When we operate from this Mental Body we try to rule our children with logic. It is ironic how we believe there is an answer to every problem we may confront. Our internal goal is to be attentive, compassionate and neutral in our assessments of our children. We diligently research everything we need to know to best support our children. What we often forget is whether or not they are having fun building social capabilities and that they need emotional support. This is because as children we usually did not get much affection, support with our social awkwardness, or appreciation for our emotional dilemmas. Part of the problem is that we most likely believe that because we survived certain awkward development, they will figure it out for themselves as well. When it comes to children, we believe our instinctive processes are understandable and therefore even predictable. This process reflects that we can intellectualize everything that is a mystery to us. While it may not always make sense to our children, as long as it makes sense to us, we feel empowered.

One source of our wisdom concerning children is how we would be better parents than our own parents. More than any other Mental Body, we evaluate every pattern of our parents and reverse those patterns if they did not work for us, with our own children. Some would say that we have the most discriminating pattern of response when children need our help. Like the Inventor Mental Body parent, we encourage our children to speak up in order to address their needs. What is different is that our responses are always consistent, thoughtful and in some degree, unbending. We are also the key Parental Style that loves precociousness in children. The more a child understands the rationale behind something, or how it works, the more it pleases us. The problem is that many children do not operate from any logical basis. This is particularly true with Inventor, Compassionate and Visionary children.

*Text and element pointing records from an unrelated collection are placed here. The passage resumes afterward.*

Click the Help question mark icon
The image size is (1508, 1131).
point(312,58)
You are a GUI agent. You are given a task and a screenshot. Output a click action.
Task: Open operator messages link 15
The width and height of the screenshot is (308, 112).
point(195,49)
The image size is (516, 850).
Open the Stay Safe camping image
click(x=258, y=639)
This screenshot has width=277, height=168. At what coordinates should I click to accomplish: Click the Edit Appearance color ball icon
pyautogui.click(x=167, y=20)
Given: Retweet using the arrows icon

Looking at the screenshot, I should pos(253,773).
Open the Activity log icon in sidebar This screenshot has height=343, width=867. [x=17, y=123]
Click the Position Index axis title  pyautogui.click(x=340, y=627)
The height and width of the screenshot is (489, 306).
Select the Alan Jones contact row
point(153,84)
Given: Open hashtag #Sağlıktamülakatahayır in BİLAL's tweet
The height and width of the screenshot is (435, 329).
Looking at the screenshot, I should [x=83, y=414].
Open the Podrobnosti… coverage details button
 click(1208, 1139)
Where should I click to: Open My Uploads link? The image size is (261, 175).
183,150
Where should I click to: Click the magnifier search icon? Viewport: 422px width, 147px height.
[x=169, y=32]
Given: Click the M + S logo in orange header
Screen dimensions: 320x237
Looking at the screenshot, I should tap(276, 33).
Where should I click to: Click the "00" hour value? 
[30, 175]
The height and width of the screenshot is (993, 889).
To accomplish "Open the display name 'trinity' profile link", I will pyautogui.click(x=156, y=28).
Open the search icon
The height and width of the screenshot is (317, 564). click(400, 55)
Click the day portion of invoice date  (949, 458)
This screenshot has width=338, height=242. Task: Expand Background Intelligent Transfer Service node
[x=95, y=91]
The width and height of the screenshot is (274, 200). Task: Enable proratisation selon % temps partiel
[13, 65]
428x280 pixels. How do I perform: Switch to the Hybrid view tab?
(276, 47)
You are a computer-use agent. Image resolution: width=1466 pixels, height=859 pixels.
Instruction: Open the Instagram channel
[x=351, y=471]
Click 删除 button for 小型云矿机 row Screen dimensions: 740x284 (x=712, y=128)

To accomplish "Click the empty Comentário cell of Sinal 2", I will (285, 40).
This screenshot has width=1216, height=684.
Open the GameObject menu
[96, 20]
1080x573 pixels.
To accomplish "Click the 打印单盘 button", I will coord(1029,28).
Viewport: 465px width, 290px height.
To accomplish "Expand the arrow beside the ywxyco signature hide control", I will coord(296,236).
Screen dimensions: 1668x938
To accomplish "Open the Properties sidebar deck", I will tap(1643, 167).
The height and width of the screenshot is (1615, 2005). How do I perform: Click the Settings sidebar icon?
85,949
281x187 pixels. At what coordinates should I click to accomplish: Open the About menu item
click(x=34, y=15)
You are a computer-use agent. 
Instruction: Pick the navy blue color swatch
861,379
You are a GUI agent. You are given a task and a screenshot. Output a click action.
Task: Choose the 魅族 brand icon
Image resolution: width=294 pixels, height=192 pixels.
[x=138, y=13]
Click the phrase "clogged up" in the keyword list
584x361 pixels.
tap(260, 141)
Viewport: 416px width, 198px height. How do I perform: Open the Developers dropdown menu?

Reading more books about how to raise children does not prepare us for the reality that growing mutually with them provides. In a way, our experience with our children, prepares us to have more children. The main issue is what we do when our children do not respond to our perfectly rational way of engaging them. Sometimes what our children need to know is that we are emotional, irrational and also passionate about what we want to accomplish. If at certain times we show them this side of us, it will make it much easier for us to maintain their respect and interest. Remember, that our children see us as heroes in the world because of what we know and how we can take charge in times of distress. Until we give up our need for structure and actually are present with our children where they are, we will either experience greater rebellion (with Inventor, Visionary, Compassionate children) or complacency (with repressed Inventor or Compassionate, Storyteller, Investigator children) both of which are problematic. It is possible that we can become competitive with willful or talkative children that don’t listen to our explanations (Orchestrator, Implementer, Storyteller children).